> [WHAT IS NEEDED] Convert every line of the data below into a numbered list, omitting any blank lines.

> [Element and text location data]
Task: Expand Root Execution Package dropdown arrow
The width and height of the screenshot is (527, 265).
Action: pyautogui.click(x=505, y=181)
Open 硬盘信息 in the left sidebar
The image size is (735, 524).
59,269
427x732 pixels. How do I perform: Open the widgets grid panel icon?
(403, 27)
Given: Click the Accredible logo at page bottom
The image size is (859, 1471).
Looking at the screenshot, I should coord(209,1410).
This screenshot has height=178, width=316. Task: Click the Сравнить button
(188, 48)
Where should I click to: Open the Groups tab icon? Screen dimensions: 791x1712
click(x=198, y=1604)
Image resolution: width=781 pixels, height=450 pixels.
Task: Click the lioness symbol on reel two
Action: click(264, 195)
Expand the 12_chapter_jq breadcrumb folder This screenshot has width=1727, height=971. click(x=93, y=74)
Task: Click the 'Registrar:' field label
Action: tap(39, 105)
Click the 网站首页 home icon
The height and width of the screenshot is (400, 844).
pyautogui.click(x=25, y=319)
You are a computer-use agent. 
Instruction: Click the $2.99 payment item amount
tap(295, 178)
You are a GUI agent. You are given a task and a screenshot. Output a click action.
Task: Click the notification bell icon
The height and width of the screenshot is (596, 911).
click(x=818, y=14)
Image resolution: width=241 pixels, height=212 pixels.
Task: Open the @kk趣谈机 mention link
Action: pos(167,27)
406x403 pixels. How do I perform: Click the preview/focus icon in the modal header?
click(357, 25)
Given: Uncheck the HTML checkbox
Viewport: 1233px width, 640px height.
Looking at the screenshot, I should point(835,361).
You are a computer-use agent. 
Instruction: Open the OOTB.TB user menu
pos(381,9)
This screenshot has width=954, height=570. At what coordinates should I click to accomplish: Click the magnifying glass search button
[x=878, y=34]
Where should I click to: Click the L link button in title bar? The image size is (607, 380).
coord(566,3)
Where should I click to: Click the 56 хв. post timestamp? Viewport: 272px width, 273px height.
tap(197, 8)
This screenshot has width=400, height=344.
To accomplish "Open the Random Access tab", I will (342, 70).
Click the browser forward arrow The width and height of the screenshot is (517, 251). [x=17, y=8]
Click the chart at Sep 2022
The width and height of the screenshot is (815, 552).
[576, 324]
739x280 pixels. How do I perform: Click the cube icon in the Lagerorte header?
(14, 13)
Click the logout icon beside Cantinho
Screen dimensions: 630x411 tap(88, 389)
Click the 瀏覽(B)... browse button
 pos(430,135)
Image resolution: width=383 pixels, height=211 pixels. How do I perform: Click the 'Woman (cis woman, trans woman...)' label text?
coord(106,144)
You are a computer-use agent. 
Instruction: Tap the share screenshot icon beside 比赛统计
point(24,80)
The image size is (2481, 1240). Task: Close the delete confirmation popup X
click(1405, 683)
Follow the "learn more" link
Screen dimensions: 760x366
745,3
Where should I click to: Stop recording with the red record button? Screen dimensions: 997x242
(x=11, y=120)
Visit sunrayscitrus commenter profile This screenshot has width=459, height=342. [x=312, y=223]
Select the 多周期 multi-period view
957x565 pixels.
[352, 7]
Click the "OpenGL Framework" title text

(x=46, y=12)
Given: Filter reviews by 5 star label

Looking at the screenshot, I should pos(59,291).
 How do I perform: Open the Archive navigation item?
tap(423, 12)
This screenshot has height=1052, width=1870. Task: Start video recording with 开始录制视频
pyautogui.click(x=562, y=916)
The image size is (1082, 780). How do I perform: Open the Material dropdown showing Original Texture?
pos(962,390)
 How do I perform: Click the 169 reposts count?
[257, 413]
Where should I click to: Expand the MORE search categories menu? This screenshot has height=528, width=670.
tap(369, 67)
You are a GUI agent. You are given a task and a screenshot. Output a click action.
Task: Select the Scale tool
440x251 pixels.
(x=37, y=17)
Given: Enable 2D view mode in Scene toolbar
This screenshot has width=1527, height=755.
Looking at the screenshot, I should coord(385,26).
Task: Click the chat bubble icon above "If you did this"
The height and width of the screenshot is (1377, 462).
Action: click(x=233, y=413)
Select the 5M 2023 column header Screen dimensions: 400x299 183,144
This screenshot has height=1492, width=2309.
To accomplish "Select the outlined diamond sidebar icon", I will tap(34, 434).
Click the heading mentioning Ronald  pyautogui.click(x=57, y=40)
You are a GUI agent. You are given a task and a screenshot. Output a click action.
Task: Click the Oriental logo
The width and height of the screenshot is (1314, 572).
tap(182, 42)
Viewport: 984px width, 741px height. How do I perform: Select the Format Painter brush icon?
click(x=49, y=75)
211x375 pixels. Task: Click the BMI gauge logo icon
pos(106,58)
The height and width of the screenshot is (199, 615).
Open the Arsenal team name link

> [SOLUTION TO THIS EXERCISE]
1. Task: Expand Root Execution Package dropdown arrow
2. The width and height of the screenshot is (527, 265).
3. Action: pyautogui.click(x=505, y=181)
4. Open 硬盘信息 in the left sidebar
5. The image size is (735, 524).
6. 59,269
7. 427x732 pixels. How do I perform: Open the widgets grid panel icon?
8. (403, 27)
9. Given: Click the Accredible logo at page bottom
10. The image size is (859, 1471).
11. Looking at the screenshot, I should coord(209,1410).
12. This screenshot has height=178, width=316. Task: Click the Сравнить button
13. (188, 48)
14. Where should I click to: Open the Groups tab icon? Screen dimensions: 791x1712
15. click(x=198, y=1604)
16. Image resolution: width=781 pixels, height=450 pixels.
17. Task: Click the lioness symbol on reel two
18. Action: click(264, 195)
19. Expand the 12_chapter_jq breadcrumb folder This screenshot has width=1727, height=971. click(x=93, y=74)
20. Task: Click the 'Registrar:' field label
21. Action: tap(39, 105)
22. Click the 网站首页 home icon
23. The height and width of the screenshot is (400, 844).
24. pyautogui.click(x=25, y=319)
25. You are a computer-use agent. 
26. Instruction: Click the $2.99 payment item amount
27. tap(295, 178)
28. You are a GUI agent. You are given a task and a screenshot. Output a click action.
29. Task: Click the notification bell icon
30. The height and width of the screenshot is (596, 911).
31. click(x=818, y=14)
32. Image resolution: width=241 pixels, height=212 pixels.
33. Task: Open the @kk趣谈机 mention link
34. Action: pos(167,27)
35. 406x403 pixels. How do I perform: Click the preview/focus icon in the modal header?
36. click(357, 25)
37. Given: Uncheck the HTML checkbox
38. Viewport: 1233px width, 640px height.
39. Looking at the screenshot, I should point(835,361).
40. You are a computer-use agent. 
41. Instruction: Open the OOTB.TB user menu
42. pos(381,9)
43. This screenshot has width=954, height=570. At what coordinates should I click to accomplish: Click the magnifying glass search button
44. [x=878, y=34]
45. Where should I click to: Click the L link button in title bar? The image size is (607, 380).
46. coord(566,3)
47. Where should I click to: Click the 56 хв. post timestamp? Viewport: 272px width, 273px height.
48. tap(197, 8)
49. This screenshot has width=400, height=344.
50. To accomplish "Open the Random Access tab", I will (342, 70).
51. Click the browser forward arrow The width and height of the screenshot is (517, 251). [x=17, y=8]
52. Click the chart at Sep 2022
53. The width and height of the screenshot is (815, 552).
54. [576, 324]
55. 739x280 pixels. How do I perform: Click the cube icon in the Lagerorte header?
56. (14, 13)
57. Click the logout icon beside Cantinho
58. Screen dimensions: 630x411 tap(88, 389)
59. Click the 瀏覽(B)... browse button
60.  pos(430,135)
61. Image resolution: width=383 pixels, height=211 pixels. How do I perform: Click the 'Woman (cis woman, trans woman...)' label text?
62. coord(106,144)
63. You are a computer-use agent. 
64. Instruction: Tap the share screenshot icon beside 比赛统计
65. point(24,80)
66. The image size is (2481, 1240). Task: Close the delete confirmation popup X
67. click(1405, 683)
68. Follow the "learn more" link
69. Screen dimensions: 760x366
70. 745,3
71. Where should I click to: Stop recording with the red record button? Screen dimensions: 997x242
72. (x=11, y=120)
73. Visit sunrayscitrus commenter profile This screenshot has width=459, height=342. [x=312, y=223]
74. Select the 多周期 multi-period view
75. 957x565 pixels.
76. [352, 7]
77. Click the "OpenGL Framework" title text
78. (x=46, y=12)
79. Given: Filter reviews by 5 star label
80. Looking at the screenshot, I should pos(59,291).
81.  How do I perform: Open the Archive navigation item?
82. tap(423, 12)
83. This screenshot has height=1052, width=1870. Task: Start video recording with 开始录制视频
84. pyautogui.click(x=562, y=916)
85. The image size is (1082, 780). How do I perform: Open the Material dropdown showing Original Texture?
86. pos(962,390)
87.  How do I perform: Click the 169 reposts count?
88. [257, 413]
89. Where should I click to: Expand the MORE search categories menu? This screenshot has height=528, width=670.
90. tap(369, 67)
91. You are a GUI agent. You are given a task and a screenshot. Output a click action.
92. Task: Select the Scale tool
93. 440x251 pixels.
94. (x=37, y=17)
95. Given: Enable 2D view mode in Scene toolbar
96. This screenshot has width=1527, height=755.
97. Looking at the screenshot, I should coord(385,26).
98. Task: Click the chat bubble icon above "If you did this"
99. The height and width of the screenshot is (1377, 462).
100. Action: click(x=233, y=413)
101. Select the 5M 2023 column header Screen dimensions: 400x299 183,144
102. This screenshot has height=1492, width=2309.
103. To accomplish "Select the outlined diamond sidebar icon", I will tap(34, 434).
104. Click the heading mentioning Ronald  pyautogui.click(x=57, y=40)
105. You are a GUI agent. You are given a task and a screenshot. Output a click action.
106. Task: Click the Oriental logo
107. The width and height of the screenshot is (1314, 572).
108. tap(182, 42)
109. Viewport: 984px width, 741px height. How do I perform: Select the Format Painter brush icon?
110. click(x=49, y=75)
111. 211x375 pixels. Task: Click the BMI gauge logo icon
112. pos(106,58)
113. The height and width of the screenshot is (199, 615).
114. Open the Arsenal team name link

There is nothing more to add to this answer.